No todo se resuelve entendiendo.
Algunas cosas necesitan ser atravesadas con el cuerpo y la presencia.
Ese lugar que la mayoría atraviesa empujándose a "estar bien" antes de tiempo, sin darse el espacio para cerrar de verdad.
El Umbral es un espacio de acompañamiento para momentos de duelo, cierre y transición. No se viene a arreglar nada. Se viene a recuperar la capacidad de sostener lo que estás viviendo sin perderte en el intento.
No todo lo que duele necesita resolverse rápido.
A veces necesita ser sostenido.
El Umbral es parte de Punto de Transformación, un ecosistema que acompaña procesos humanos reales desde el cuerpo, la presencia y la comunidad. No busca optimizarte ni prometerte una versión mejorada. Busca hacer que lo que estás viviendo sea más habitable.
La sociedad valida ciertos duelos. Lo que no tiene nombre visible —una identidad que cambió, un rol que terminó, una vida que se imaginó y no fue— se carga en soledad, como si no contara. El Umbral existe precisamente para eso.
Cuando algo fundamental en quien creías ser se transforma y no sabés cómo nombrarlo ni a quién contárselo.

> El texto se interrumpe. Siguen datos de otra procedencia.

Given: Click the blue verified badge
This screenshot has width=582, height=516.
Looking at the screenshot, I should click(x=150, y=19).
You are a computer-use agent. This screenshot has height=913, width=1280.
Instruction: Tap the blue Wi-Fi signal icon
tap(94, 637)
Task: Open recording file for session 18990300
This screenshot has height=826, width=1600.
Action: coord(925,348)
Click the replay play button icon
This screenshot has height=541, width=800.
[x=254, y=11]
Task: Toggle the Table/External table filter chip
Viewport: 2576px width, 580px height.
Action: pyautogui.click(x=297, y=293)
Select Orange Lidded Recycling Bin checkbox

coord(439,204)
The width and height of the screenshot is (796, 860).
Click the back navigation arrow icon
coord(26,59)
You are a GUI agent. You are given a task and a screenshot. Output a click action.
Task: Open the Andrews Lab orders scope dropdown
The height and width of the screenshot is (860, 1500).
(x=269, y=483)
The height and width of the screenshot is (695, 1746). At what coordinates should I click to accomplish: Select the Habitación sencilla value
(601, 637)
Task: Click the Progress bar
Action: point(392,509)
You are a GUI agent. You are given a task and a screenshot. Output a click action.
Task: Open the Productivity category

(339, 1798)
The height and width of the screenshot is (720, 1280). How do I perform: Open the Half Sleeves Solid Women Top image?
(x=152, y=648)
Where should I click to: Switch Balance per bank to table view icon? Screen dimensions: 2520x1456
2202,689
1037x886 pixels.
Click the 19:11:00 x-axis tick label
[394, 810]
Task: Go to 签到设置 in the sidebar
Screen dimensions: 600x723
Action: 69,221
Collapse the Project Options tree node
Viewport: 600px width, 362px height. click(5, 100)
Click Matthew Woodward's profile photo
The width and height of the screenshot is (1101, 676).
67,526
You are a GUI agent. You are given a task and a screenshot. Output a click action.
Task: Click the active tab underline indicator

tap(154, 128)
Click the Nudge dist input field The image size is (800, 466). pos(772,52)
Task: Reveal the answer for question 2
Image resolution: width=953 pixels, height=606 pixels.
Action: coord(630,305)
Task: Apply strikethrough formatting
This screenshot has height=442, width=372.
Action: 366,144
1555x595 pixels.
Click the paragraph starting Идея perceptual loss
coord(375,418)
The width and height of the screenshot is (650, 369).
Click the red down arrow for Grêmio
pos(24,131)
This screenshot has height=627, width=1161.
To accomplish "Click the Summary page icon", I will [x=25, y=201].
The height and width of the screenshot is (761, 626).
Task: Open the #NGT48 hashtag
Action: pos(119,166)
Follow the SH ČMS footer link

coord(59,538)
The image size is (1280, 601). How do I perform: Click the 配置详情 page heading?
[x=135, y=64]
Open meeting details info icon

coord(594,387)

Una relación, un trabajo, una etapa. Por fuera ya cerró. Por adentro algo sigue sin acomodarse y no sabés por qué.
El futuro que se planificó y no ocurrió. El dolor del camino no tomado, de la versión que no llegó a ser.
Agotamiento profundo, desregulación, sensación de no reconocerse. Sin una causa "suficientemente grande" para explicarlo.
Cuando las personas alrededor ya "siguieron adelante" y vos sentís que algo en vos todavía no pudo.
Un cambio importante que debería sentirse bien, pero que por dentro genera más desorientación que alegría.
No hay pérdida demasiado pequeña para merecer espacio.
Si lo sentís, ya cuenta.
No hace falta que todo se vea caótico por fuera.
Lo que se vive adentro ya es suficiente razón para venir.
No es una charla para contar lo que pasó. Es una experiencia guiada para aterrizar en lo que todavía está vivo en el cuerpo.
Un espacio íntimo y profundo para ir al ritmo exacto que necesités. Con contención directa, sin exposición. Ideal si estás en un momento sensible o necesitás ordenar antes de moverte hacia afuera.
Presencia compartida donde el grupo también regula. Te das cuenta que no sos la única persona atravesando algo así, y eso baja la carga de cargar con todo en soledad.
Cada encuentro es autónomo. No hay proceso obligatorio ni compromiso de continuidad.
A veces no cambia lo que pasó.
Cambia cómo se habita.
No hace falta tener todo claro para escribir. Contame en una frase qué estás atravesando y buscamos el espacio que más te sostiene ahora.
Agendá una sesión
Soy enfermera paliativista. Trabajé años acompañando procesos de pérdida y muerte. Ahí aprendí lo que significa estar presente frente a lo irreversible sin invadir, sin apurar, sin pretender que el dolor tiene solución rápida.
Estar ahí me arrojó a buscar otras formas de acompañar y decidí formarme como facilitadora de meditación, en PNL, coaching transformacional y reiki. Pero precisamente ese camino me cambió tanto que entendí que lo que sostiene este espacio no viene principalmente de los títulos.
Entre 2023 y 2025 atravesé mi propio colapso: separación, crisis económica, aislamiento prolongado, desregulación severa del sistema nervioso. Aprendí con el cuerpo, no con la mente, la diferencia entre entender lo que te pasa y poder realmente sostenerlo. Entendí, acompañándome a mí misma, cómo se transitan las muertes propias, aun cuando muchas fueron simbólicas.
Eso me enseñó algo que ninguna formación da: que la mente puede haberlo analizado todo, y aun así el cuerpo seguir en el mismo lugar. Que el aislamiento desregula aunque uno crea que necesita silencio. Que la presencia de otra persona regulada es lo que realmente devuelve suelo. Que nos urge conocer y regular nuestro cuerpo, y crear comunidad consciente para acompañarnos.
El Umbral nace de esa integración. De mi camino, de las herramientas que fui construyendo, del duelo vivido, y de cómo entendí lo que significaba volver a mí para poder acompañar desde ahí.